━━ Supplied material ━━

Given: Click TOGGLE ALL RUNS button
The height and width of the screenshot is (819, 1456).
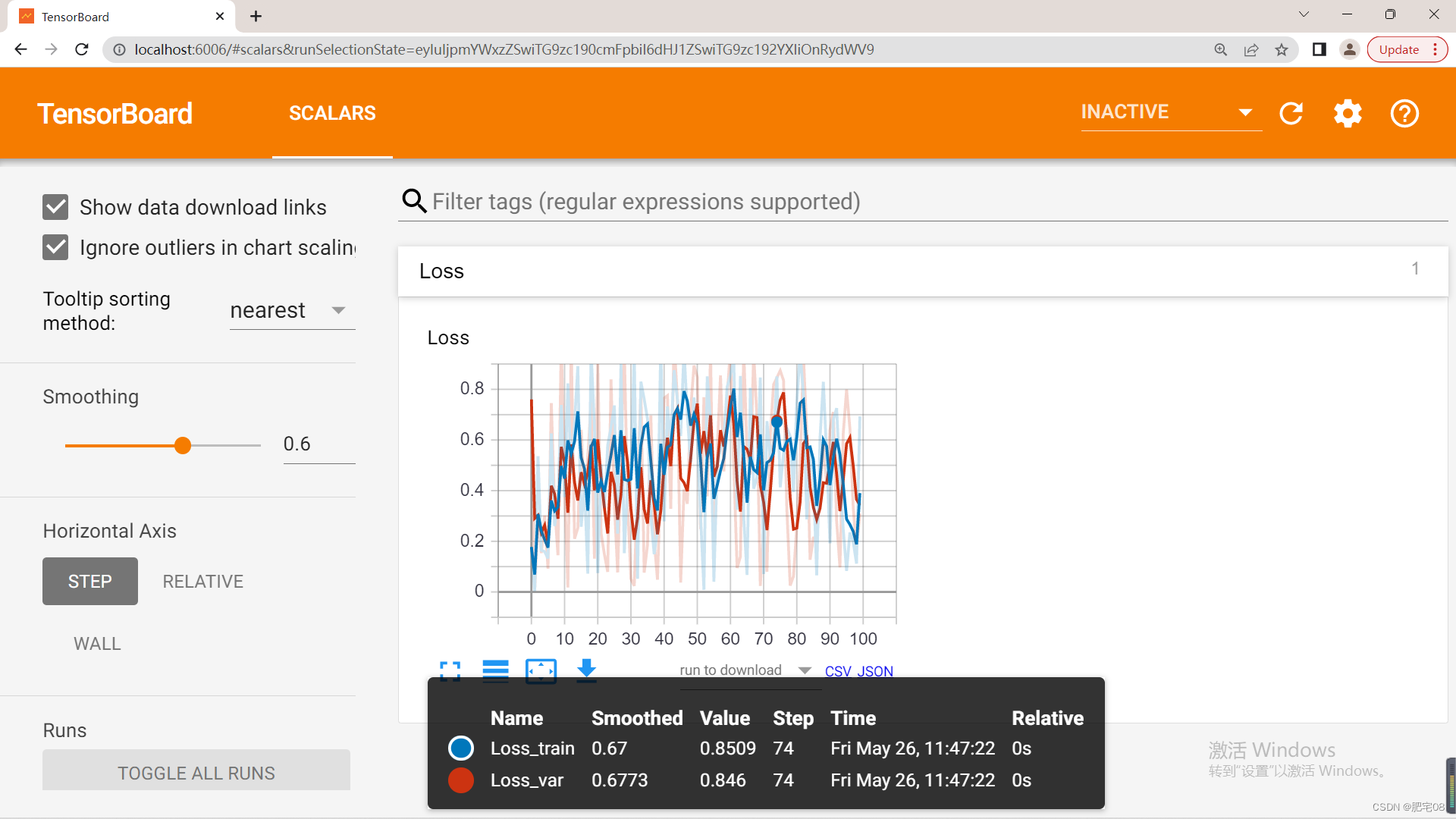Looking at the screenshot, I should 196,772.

━━━
━━ Supplied material ━━

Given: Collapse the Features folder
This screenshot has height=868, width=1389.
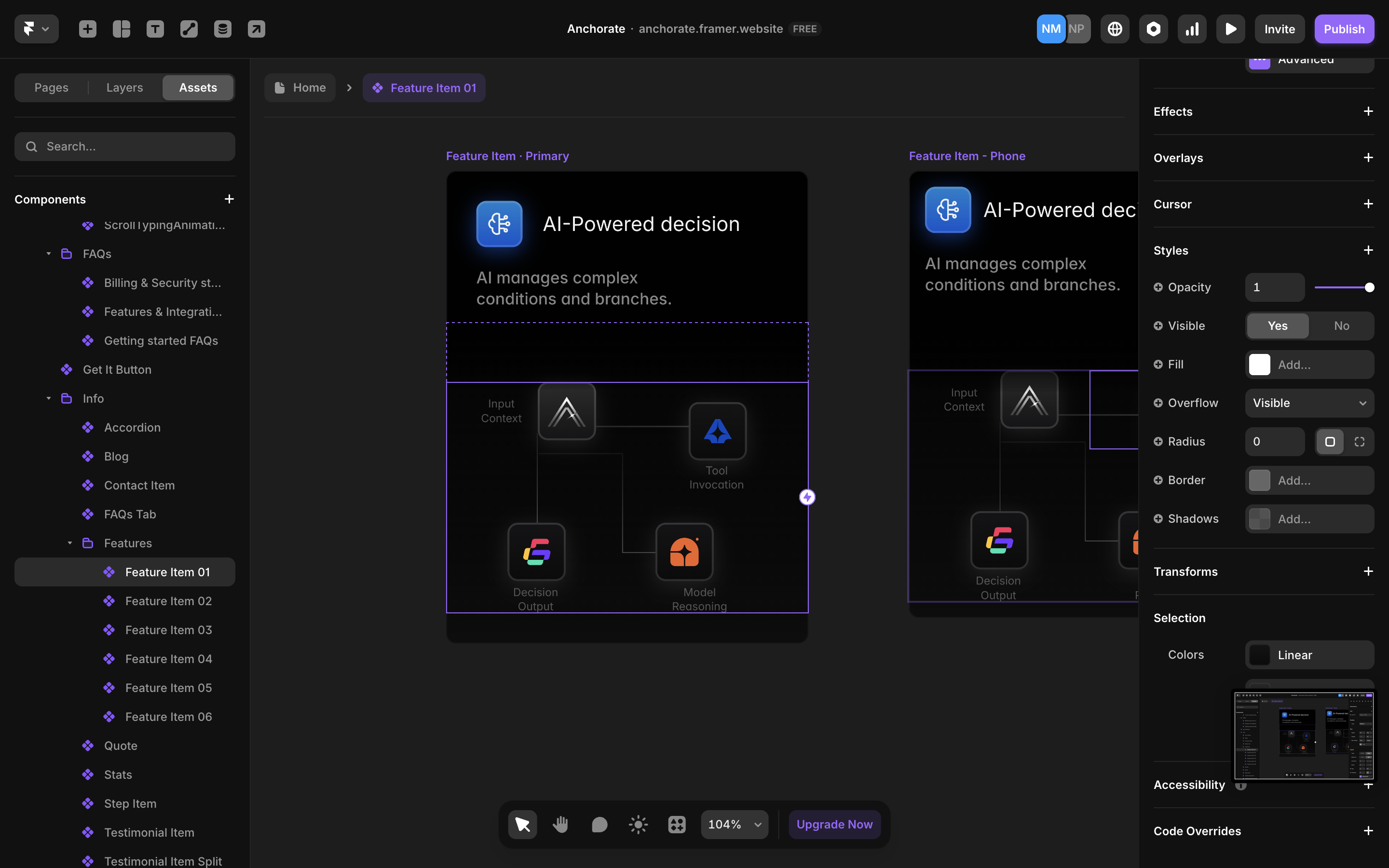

━━━
━━ Supplied material ━━

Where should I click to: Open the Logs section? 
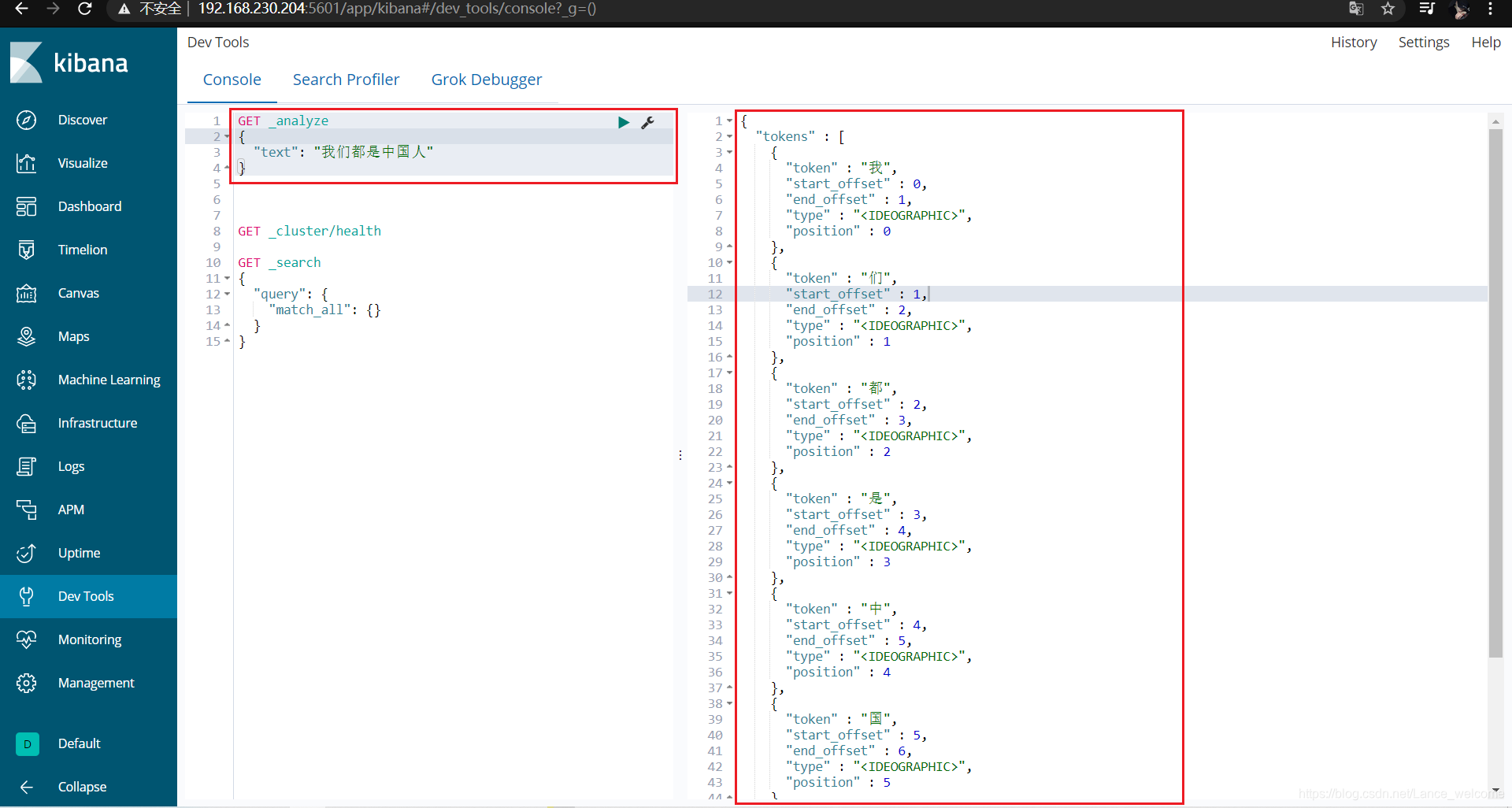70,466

━━━

What is required:
I need the number of lines in the entries that include "Given"; please give that number and nothing else.

Task answer:
2